» **Excerpt**
American Zealots. Inside Right-Wing Domestic Terrorism, by Arie Perliger, professor and director of the graduate program in security studies at the School of Criminology and Justice Studies at the University of Massachusetts, Lowell.
Publisher Columbia University Press writes: In American Zealots, Arie Perliger provides a wide-ranging and rigorously researched overview of right-wing domestic terrorism. He analyzes its historical roots, characteristics, tactics, rhetoric, and organization, assessing the current and future trajectory of the use of violence by the far right. Perliger draws on a comprehensive dataset of more than 5,000 attacks and their perpetrators from 1990 through 2017 in order to explore key trends in American right-wing terrorism. He describes the entire ideological spectrum of the American far right, including today’s white supremacists, antigovernment groups, and antiabortion fundamentalists, as well as the histories of the KKK, skinheads, and neo-Nazis. Based on these findings, Perliger suggests counterterrorism policies that can respond effectively to the far-right threat. A groundbreaking examination of violence spawned from right-wing ideologies, American Zealots is essential reading for everyone seeking to understand the transformation of domestic terrorism.

» **The task**
Repeat word for word the part of the American Zealots book description from "American Zealots. Inside" to "of Massachusetts, Lowell.".

» **Record extracts**
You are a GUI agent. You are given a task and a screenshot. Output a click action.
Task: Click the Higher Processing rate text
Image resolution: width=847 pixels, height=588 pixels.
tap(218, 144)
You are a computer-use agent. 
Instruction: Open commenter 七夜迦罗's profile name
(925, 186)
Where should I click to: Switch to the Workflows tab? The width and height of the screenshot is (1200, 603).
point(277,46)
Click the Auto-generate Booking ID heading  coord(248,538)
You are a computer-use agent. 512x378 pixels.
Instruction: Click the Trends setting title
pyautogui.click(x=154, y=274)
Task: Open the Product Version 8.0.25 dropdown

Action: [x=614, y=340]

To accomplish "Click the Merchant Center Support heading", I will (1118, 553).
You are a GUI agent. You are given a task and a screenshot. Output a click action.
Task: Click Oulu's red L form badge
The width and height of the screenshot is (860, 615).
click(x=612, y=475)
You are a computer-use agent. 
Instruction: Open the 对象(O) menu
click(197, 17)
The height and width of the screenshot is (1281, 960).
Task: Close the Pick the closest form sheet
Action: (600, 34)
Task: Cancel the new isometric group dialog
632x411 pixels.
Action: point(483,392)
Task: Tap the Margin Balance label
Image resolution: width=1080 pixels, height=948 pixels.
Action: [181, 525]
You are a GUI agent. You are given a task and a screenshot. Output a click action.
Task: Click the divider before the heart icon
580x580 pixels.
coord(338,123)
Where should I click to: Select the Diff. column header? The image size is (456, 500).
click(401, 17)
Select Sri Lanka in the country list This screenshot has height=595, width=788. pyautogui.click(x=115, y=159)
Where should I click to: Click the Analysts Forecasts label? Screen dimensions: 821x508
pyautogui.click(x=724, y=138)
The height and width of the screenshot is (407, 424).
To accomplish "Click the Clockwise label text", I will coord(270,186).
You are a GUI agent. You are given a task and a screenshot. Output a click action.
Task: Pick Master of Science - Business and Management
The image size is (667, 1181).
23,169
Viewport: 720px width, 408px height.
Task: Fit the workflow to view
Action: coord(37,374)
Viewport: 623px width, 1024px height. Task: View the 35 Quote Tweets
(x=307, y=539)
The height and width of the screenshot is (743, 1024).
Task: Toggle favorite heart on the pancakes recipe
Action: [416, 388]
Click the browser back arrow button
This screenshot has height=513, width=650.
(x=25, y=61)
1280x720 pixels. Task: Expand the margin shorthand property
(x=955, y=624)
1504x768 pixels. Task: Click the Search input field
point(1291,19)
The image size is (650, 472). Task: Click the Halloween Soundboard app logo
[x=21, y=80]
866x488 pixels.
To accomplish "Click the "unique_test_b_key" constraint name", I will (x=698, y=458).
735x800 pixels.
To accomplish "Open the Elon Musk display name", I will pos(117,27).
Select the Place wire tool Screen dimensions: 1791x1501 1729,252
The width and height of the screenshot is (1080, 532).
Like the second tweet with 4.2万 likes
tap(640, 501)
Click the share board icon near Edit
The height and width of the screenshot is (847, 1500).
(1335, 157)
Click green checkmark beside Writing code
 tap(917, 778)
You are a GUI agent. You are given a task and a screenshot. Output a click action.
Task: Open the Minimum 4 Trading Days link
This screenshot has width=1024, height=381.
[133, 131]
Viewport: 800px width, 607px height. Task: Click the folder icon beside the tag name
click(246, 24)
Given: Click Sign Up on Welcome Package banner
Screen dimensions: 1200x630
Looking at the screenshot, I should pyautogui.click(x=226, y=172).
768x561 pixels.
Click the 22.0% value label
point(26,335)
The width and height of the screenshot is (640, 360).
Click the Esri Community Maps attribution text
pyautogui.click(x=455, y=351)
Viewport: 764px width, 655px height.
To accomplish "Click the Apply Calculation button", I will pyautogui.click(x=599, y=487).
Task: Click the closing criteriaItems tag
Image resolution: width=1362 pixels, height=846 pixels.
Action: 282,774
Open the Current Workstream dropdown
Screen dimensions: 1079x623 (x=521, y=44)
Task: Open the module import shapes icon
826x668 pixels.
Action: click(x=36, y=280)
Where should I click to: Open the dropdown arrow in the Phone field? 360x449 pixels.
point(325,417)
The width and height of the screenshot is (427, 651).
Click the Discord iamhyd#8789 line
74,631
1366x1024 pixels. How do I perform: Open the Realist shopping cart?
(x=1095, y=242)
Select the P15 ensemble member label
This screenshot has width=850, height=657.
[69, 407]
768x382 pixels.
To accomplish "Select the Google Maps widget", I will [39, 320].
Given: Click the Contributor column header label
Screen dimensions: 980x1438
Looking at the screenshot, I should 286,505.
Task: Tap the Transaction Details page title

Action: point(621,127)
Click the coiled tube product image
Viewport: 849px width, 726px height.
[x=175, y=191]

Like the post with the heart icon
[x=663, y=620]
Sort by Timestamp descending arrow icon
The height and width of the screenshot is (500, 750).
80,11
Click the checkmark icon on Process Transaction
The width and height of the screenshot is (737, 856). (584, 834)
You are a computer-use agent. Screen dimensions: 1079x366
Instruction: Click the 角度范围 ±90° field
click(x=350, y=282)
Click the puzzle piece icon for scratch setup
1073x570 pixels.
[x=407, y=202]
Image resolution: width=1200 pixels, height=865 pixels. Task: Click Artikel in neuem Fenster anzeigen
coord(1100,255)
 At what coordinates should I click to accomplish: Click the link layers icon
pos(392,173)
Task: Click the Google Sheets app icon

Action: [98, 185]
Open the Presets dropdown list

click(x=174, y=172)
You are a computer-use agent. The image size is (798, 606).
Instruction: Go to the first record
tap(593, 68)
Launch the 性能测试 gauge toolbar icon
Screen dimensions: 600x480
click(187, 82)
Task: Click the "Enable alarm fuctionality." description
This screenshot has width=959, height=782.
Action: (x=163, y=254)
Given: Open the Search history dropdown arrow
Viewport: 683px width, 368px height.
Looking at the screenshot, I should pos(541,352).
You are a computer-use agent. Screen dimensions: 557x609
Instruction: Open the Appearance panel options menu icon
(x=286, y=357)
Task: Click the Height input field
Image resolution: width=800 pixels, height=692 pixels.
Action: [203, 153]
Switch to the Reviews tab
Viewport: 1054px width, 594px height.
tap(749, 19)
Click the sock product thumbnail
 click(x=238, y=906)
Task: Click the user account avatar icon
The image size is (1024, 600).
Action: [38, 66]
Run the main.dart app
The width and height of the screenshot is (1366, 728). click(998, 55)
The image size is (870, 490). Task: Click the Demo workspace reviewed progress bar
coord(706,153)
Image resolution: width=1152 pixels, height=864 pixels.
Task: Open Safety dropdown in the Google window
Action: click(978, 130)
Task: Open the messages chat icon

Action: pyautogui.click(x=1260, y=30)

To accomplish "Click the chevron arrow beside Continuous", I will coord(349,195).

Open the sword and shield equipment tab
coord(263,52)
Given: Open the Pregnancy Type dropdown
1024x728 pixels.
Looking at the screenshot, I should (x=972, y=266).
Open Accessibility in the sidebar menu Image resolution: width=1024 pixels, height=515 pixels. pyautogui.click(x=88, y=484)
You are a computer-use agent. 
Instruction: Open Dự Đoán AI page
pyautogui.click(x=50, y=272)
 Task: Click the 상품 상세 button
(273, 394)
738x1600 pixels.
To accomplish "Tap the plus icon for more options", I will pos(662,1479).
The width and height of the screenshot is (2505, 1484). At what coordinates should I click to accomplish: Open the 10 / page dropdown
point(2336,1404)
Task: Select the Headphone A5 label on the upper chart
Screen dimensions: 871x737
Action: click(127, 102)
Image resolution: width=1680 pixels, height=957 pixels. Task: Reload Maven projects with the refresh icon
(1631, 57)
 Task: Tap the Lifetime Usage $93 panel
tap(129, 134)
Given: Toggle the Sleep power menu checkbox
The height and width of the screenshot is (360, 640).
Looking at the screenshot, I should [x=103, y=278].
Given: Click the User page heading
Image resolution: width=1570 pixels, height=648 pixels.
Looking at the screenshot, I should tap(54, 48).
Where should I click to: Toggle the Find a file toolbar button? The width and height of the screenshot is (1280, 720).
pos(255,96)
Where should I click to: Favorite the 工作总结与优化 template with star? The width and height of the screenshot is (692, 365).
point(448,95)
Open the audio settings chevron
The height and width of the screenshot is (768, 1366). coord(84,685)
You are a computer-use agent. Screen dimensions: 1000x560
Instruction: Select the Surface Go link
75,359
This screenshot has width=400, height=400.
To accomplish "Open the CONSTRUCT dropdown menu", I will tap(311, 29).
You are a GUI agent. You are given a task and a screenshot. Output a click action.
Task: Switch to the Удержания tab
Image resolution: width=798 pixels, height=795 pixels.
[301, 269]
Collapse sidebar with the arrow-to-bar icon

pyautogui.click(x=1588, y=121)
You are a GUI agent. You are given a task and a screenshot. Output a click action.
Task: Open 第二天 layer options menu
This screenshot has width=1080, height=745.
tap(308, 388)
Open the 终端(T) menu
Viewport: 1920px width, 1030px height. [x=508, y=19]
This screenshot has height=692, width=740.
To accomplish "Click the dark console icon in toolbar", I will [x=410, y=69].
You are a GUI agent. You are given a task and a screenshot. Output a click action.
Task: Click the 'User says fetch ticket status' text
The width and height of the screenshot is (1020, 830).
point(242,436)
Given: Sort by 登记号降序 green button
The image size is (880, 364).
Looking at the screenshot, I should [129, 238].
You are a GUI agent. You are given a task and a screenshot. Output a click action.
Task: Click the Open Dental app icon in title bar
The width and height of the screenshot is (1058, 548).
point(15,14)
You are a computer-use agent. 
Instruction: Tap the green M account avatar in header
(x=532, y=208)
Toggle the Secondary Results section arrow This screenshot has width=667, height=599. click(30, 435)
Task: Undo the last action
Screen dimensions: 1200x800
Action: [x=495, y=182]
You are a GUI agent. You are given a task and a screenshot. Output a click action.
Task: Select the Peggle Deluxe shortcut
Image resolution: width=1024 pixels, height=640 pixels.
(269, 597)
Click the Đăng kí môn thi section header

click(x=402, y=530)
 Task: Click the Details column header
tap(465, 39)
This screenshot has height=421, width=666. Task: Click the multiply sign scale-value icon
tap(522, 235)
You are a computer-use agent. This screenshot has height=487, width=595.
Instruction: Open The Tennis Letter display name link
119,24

» **Reply**
American Zealots. Inside Right-Wing Domestic Terrorism, by Arie Perliger, professor and director of the graduate program in security studies at the School of Criminology and Justice Studies at the University of Massachusetts, Lowell.